But what should be a life of professional and domestic satisfaction is in fact deeply troubled. George and Shirley are quarrelling all the time; what had once been a happy marriage – “a triumph of contemporary civilization, busy young urban people, working hard, living well, faithful to each other, honest” – has gone bad, for reasons George does not wholly comprehend. Hoping to improve matters, he at last agrees to Shirley’s plea that they have a child and in time a daughter is bon; they call her Hilary “because it means cheerful, apparently. Like us.
Poor George. Poor Shirley. Poor, poor Hilary. What the doctor says at delivery is: “It’s a right mess this one I’m afraid. Never seen anything like it.” Her feet point the wrong way and her thighs are disjointed; after four months her head still wobbles. At last they try radical surgery, but it is a risky proposition and it doesn’t pay off. George and Shirley are stuck with a vegetable; Hilary is stuck with what passes for a life.

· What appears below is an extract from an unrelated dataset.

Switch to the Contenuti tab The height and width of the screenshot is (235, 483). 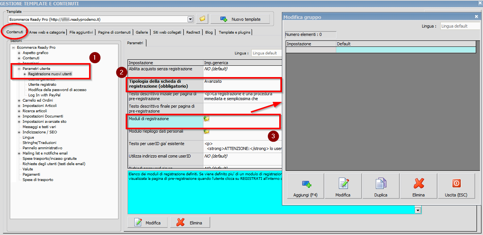coord(15,32)
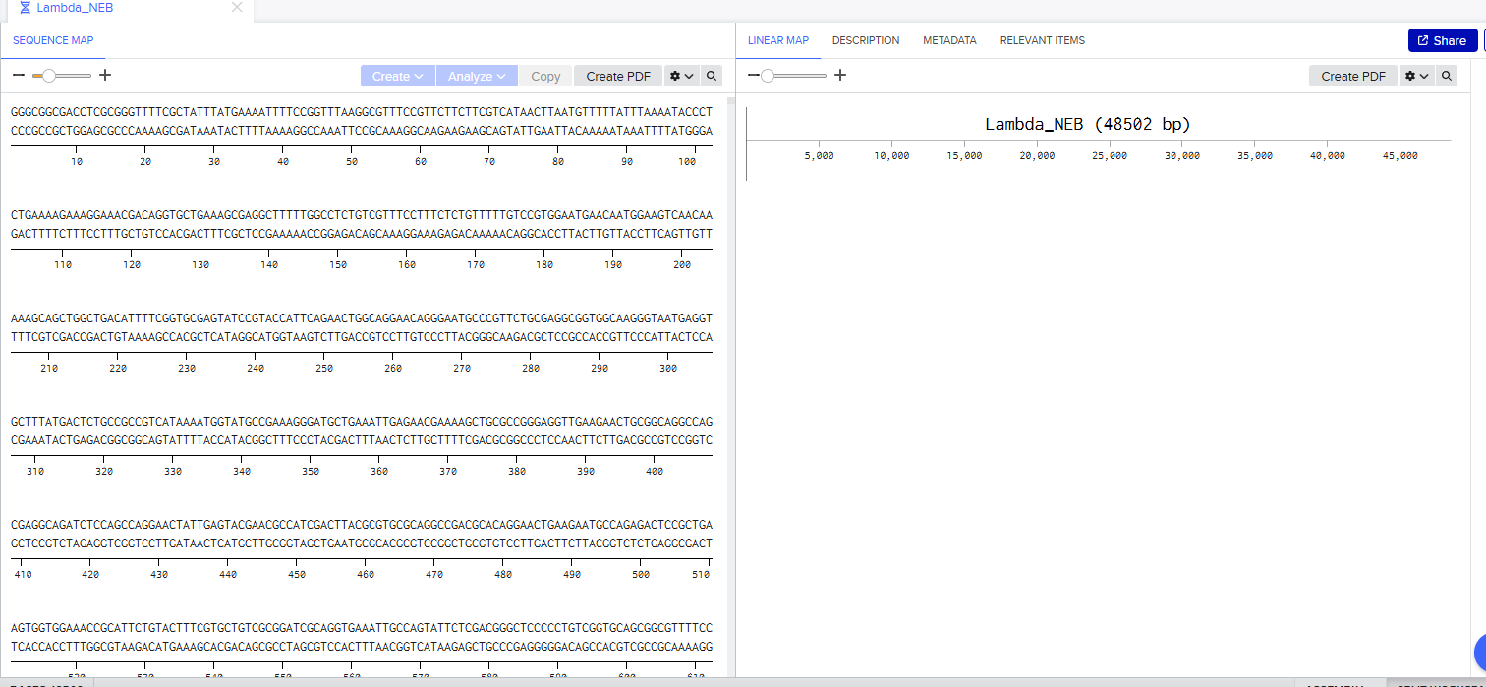Image resolution: width=1486 pixels, height=687 pixels.
Task: Open the Metadata tab
Action: click(x=949, y=40)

For George it is a terrible test. As a boy, growing up in an odd and unhappy family, he had made a vow: “I decided that after I had escaped my family and was in control of my life, I would never be gratuitously mean or violent, as Grandfather was, but then nor would I ever put up with anybody or any situation that made life unbearable, as Mother did. I would be honest and reasonable, generous where generosity was due, and I would always choose the road that led to a happy, healthy, normal life.”
But now just such a situation has arisen. George finds to his horror that the choices are scarcely so clear as he had once imagined them to be. On the one hand he has a daughter whose life can be nothing save misery and whose very existence spells an end to any real happiness for him and Shirley; on the other hand she is his own child and, yes, he does love her, against all odds. What is he to do? Is Hilary’s life worth saving? How, if at all, is he to get on with his life?
They are awful questions, and they force George to re-examine the notions of goodness by which he had so complacently tried to shape himself. The reader comes to realize, if George himself does not, that what he imagines as an act of charity toward Hilary is in truth one of great selfishness, yet it is Parks’s considerable achievement to arouse empathy rather than contempt, and then to give George a moment of true goodness that is also redemption. How the issue is at last resolved is a bit of a surprise, but one that in the circumstances seems exactly, definitively right.
Like everything else in Goodness, its final paragraphs ring true. Within less than 200 pages Tim Parks has created a remarkably large cast of singularly well-rounded characters, and has made the reader care about all of them; he has wrestled with a theme of immense dimensions and made sense of it (sense?) ; and he has told a story that is at once wrenching and wholly believable. All in all, an exceptional accomplishment and a lovely book.